----- Data shown
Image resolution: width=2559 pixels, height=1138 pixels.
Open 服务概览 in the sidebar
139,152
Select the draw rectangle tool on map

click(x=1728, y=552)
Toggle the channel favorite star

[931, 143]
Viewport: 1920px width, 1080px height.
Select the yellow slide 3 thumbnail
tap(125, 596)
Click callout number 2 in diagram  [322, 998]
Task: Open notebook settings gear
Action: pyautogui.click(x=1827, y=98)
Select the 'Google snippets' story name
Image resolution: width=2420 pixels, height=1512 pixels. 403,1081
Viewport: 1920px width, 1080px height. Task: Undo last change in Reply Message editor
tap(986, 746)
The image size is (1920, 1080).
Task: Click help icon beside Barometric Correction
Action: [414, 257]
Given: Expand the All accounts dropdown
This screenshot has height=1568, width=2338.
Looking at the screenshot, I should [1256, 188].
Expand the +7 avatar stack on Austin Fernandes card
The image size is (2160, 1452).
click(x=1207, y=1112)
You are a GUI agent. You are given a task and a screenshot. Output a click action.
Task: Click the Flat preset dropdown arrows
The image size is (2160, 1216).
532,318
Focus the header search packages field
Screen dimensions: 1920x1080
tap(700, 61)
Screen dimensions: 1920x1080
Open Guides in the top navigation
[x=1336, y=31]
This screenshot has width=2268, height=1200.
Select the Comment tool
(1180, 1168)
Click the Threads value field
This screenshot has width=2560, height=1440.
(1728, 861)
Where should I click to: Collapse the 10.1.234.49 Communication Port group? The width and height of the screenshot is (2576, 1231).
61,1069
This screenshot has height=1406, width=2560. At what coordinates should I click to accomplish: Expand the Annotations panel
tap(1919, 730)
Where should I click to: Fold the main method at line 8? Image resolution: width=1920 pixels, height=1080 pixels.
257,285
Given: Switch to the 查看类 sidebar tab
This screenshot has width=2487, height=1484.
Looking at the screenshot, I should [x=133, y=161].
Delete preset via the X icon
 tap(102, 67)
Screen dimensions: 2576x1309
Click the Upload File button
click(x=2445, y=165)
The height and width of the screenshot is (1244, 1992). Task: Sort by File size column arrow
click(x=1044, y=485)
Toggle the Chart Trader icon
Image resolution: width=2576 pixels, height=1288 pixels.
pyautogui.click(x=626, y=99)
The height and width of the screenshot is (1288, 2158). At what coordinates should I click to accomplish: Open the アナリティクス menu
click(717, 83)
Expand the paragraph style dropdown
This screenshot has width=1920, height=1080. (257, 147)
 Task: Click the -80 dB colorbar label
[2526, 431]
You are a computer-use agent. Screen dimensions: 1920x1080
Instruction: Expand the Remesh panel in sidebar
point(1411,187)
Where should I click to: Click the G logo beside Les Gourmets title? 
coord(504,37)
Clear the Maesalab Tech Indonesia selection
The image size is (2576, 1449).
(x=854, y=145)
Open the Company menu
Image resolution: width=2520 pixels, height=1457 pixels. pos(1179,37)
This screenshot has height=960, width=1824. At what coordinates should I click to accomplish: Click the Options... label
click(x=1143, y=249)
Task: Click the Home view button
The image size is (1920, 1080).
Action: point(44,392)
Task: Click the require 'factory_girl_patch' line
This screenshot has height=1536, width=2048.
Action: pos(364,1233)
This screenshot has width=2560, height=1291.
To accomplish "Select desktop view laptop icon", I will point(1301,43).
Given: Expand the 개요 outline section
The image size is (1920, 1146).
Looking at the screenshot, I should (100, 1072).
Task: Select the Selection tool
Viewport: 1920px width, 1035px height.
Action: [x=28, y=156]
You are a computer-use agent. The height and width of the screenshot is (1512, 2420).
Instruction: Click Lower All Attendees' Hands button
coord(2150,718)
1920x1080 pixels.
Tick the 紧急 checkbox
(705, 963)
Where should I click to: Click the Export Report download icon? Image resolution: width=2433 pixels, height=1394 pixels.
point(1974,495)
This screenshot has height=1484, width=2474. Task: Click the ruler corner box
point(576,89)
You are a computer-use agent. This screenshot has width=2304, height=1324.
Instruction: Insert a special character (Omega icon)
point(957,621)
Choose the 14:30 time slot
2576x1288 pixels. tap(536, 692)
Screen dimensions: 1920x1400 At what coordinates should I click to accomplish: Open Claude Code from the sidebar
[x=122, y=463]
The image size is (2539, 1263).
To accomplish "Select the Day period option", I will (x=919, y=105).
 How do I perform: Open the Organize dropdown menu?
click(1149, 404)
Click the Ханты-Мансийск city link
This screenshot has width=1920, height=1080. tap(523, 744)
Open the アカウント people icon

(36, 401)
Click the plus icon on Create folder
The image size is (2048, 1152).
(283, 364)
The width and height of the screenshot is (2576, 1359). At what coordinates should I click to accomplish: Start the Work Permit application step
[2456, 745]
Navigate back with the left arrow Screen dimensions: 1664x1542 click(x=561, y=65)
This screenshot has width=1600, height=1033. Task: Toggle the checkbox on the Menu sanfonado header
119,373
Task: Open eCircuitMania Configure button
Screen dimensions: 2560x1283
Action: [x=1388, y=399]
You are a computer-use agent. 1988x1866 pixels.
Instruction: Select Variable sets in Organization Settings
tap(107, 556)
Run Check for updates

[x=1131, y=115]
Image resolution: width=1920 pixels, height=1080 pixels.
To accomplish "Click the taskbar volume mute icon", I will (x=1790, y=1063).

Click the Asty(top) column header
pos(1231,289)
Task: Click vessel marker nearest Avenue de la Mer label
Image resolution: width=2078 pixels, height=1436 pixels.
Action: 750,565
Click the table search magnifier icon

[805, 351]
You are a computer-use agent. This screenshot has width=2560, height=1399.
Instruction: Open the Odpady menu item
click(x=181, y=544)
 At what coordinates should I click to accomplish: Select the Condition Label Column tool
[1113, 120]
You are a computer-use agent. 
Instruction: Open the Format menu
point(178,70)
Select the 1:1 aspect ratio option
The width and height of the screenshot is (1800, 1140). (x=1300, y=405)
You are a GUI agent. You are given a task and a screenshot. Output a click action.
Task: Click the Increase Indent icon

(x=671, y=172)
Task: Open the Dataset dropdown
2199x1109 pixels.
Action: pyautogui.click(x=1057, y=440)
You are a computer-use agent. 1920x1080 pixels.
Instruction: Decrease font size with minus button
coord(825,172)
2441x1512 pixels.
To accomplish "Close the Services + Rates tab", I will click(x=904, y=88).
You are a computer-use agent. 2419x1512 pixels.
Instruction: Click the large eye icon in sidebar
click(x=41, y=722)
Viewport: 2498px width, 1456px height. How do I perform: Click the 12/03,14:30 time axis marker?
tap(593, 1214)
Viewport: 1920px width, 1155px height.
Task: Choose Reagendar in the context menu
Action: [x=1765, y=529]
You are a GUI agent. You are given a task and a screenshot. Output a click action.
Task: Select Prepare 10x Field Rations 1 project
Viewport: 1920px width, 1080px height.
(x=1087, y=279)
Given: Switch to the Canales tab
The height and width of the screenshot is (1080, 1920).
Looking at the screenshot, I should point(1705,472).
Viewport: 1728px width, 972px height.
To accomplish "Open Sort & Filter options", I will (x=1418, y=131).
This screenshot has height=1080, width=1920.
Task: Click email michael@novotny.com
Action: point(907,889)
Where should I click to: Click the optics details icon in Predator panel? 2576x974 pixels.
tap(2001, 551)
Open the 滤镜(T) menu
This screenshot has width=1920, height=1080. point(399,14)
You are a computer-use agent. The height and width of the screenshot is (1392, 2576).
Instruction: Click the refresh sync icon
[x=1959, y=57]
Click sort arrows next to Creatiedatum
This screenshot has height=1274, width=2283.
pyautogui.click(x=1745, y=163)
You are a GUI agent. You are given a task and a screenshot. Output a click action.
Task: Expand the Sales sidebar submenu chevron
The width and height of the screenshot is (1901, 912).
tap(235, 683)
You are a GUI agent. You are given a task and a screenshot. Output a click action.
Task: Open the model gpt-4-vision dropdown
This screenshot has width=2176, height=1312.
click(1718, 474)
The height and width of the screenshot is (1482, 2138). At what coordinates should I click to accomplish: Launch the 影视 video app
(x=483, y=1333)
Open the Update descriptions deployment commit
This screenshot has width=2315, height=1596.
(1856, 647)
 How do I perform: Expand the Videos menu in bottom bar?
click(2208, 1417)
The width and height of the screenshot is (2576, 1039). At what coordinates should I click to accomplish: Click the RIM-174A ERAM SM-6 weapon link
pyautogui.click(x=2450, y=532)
----------
The response must hold only the lines above from the line with "How do I perform: Open" through the line with "You are a computer-use agent. 1920x1080", each copied exactly, both ends kept.

 How do I perform: Open the Organize dropdown menu?
click(1149, 404)
Click the Ханты-Мансийск city link
This screenshot has width=1920, height=1080. tap(523, 744)
Open the アカウント people icon

(36, 401)
Click the plus icon on Create folder
The image size is (2048, 1152).
(283, 364)
The width and height of the screenshot is (2576, 1359). At what coordinates should I click to accomplish: Start the Work Permit application step
[2456, 745]
Navigate back with the left arrow Screen dimensions: 1664x1542 click(x=561, y=65)
This screenshot has width=1600, height=1033. Task: Toggle the checkbox on the Menu sanfonado header
119,373
Task: Open eCircuitMania Configure button
Screen dimensions: 2560x1283
Action: [x=1388, y=399]
You are a computer-use agent. 1988x1866 pixels.
Instruction: Select Variable sets in Organization Settings
tap(107, 556)
Run Check for updates

[x=1131, y=115]
Image resolution: width=1920 pixels, height=1080 pixels.
To accomplish "Click the taskbar volume mute icon", I will (x=1790, y=1063).

Click the Asty(top) column header
pos(1231,289)
Task: Click vessel marker nearest Avenue de la Mer label
Image resolution: width=2078 pixels, height=1436 pixels.
Action: 750,565
Click the table search magnifier icon

[805, 351]
You are a computer-use agent. This screenshot has width=2560, height=1399.
Instruction: Open the Odpady menu item
click(x=181, y=544)
 At what coordinates should I click to accomplish: Select the Condition Label Column tool
[1113, 120]
You are a computer-use agent. 
Instruction: Open the Format menu
point(178,70)
Select the 1:1 aspect ratio option
The width and height of the screenshot is (1800, 1140). (x=1300, y=405)
You are a GUI agent. You are given a task and a screenshot. Output a click action.
Task: Click the Increase Indent icon

(x=671, y=172)
Task: Open the Dataset dropdown
2199x1109 pixels.
Action: pyautogui.click(x=1057, y=440)
You are a computer-use agent. 1920x1080 pixels.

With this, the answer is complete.